## Text block
— start —

# MSNBC HD coming June



## dennispap (Feb 1, 2007)

http://dish.client.shareholder.com/releasedetail.cfm?ReleaseID=382837

DISH Network(R) Introduces New National HD Channels
--Leads All TV Service Providers with More Than 140 National HD Channels

ENGLEWOOD, Colo., May 8, 2009 /PRNewswire-FirstCall via COMTEX News Network/ -- Today, DISH Network(R) introduces the high definition feeds of: FX, SPEED, Fashion TV (FTV), Logo and MavTV, fortifying its HD superiority and bringing its total national HD count to more than 140 channels. DISH Network also announced that it will now host the complete 24-hour feed of The N on DISH Network Ch. 181, its new permanent location. *Additionally, DISH Network will launch MSNBC HD in June.*

"No one has more HD than DISH Network," said Dave Shull, senior vice president of Programming for DISH Network. "We're delivering the best HD service, and when you add our DVR technology with our affordable pricing, DISH Network is the only choice for consumers looking for the ultimate HD experience."

FX HD and SPEED HD are located in DISH Network's Classic Silver 200 HD programming package and above, available to consumers starting at $22.99 per month for the first six months, along with free installation, a free HD DVR and three months of free premium channels, including HBO and Showtime. FTV HD, Logo and MavTV HD are available in PlatinumHD, an HD add on package available to subscribers for just $10 per month.

For more information about DISH Network, the nation's HD leader, visit www.dishnetwork.com.

About DISH Network Corporation

DISH Network Corporation (Nasdaq: DISH) provides approximately 13.678 million satellite TV customers as of Dec. 31, 2008 with the highest quality programming and technology at the best value, including the lowest all-digital price nationwide. Customers have access to hundreds of video and audio channels, the most international channels in the U.S., state-of-the-art interactive TV applications, and award-winning HD and DVR technology including 1080p Video on Demand and the DuoDVR(TM) ViP(R) 722 DVR, a CNET and PC Magazine "Editors' Choice." DISH Network is included in the Nasdaq-100 Index (NDX) and is a Fortune 250 company. Visit www.dishnetwork.com.

SOURCE DISH Network Corporation
http://www.dishnetwork.com
Copyright (C) 2009 PR Newswire. All rights reserved


----------



## space86 (May 4, 2007)

With MSNBC HD, maybe CNBC will start broadcasting in true HD.


----------



## nataraj (Feb 25, 2006)

The next question is - will it be on absolute ? I guess not ...


----------



## Nick (Apr 23, 2002)

See ongoing thread about MSNBC HD in TV Talk.


----------



## jclewter79 (Jan 8, 2008)

June 29th is the exact date given at Team Summit.


----------



## BillJ (May 5, 2005)

jclewter79 said:


> June 29th is the exact date given at Team Summit.

— end —

## Aim of the exercise
According to the forum thread about MSNBC HD, how much per month does the PlatinumHD add-on package cost subscribers? The lines that come next are drawn from a separate source, not from the forum thread about MSNBC HD.

## Dataset
— start —

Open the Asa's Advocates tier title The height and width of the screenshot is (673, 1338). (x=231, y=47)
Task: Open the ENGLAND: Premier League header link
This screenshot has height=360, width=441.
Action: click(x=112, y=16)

— end —
— start —

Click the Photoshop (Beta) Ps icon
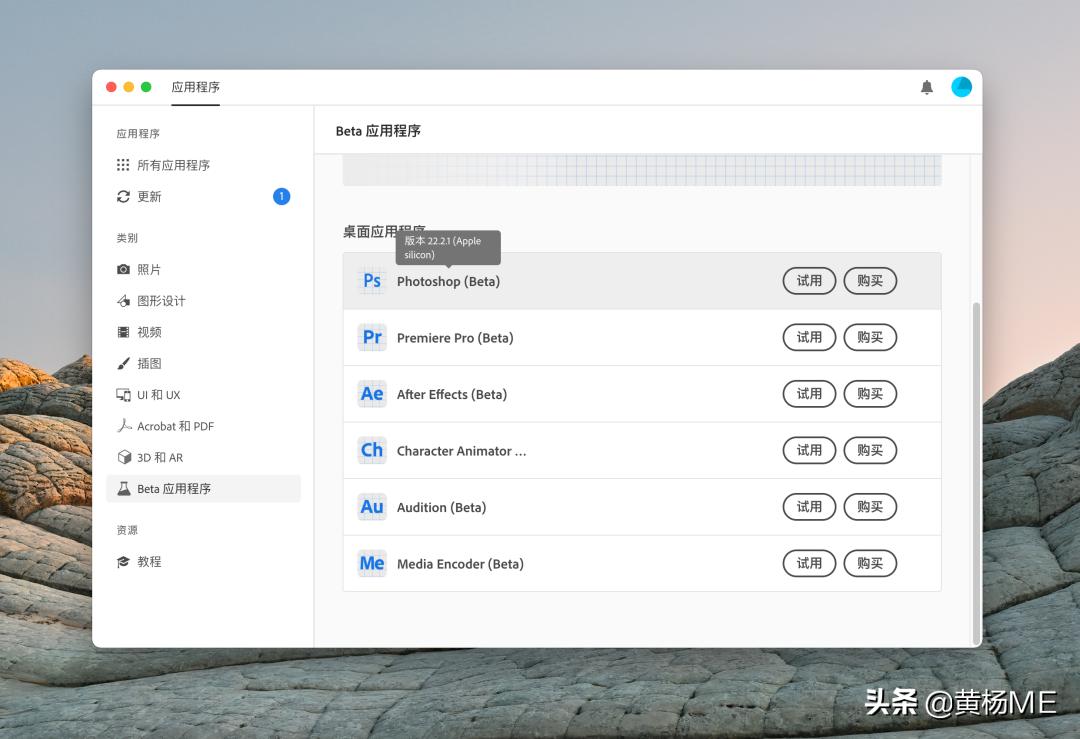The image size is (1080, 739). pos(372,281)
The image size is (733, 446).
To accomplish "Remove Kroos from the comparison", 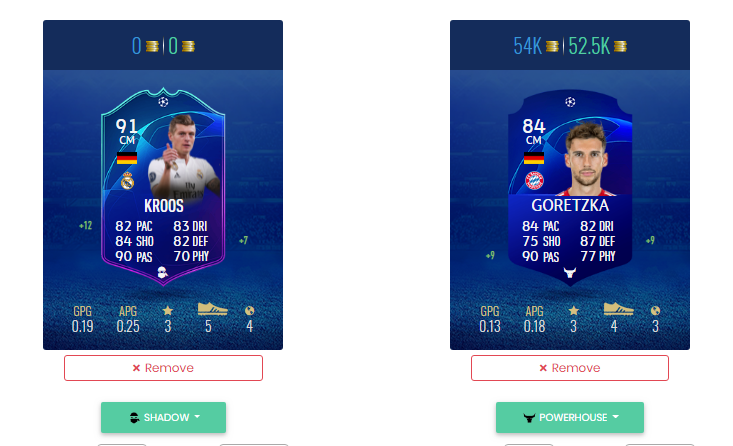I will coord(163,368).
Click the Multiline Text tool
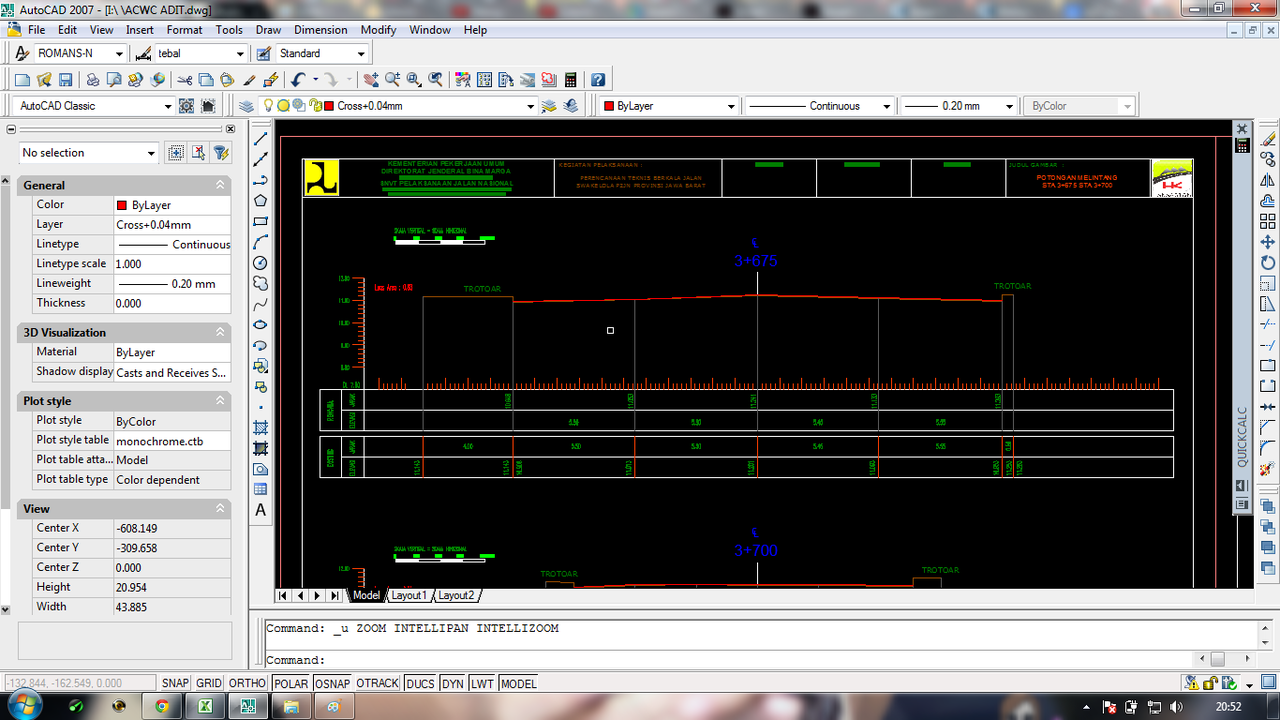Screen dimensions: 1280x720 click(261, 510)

— end —

## Completed task
$10 per month.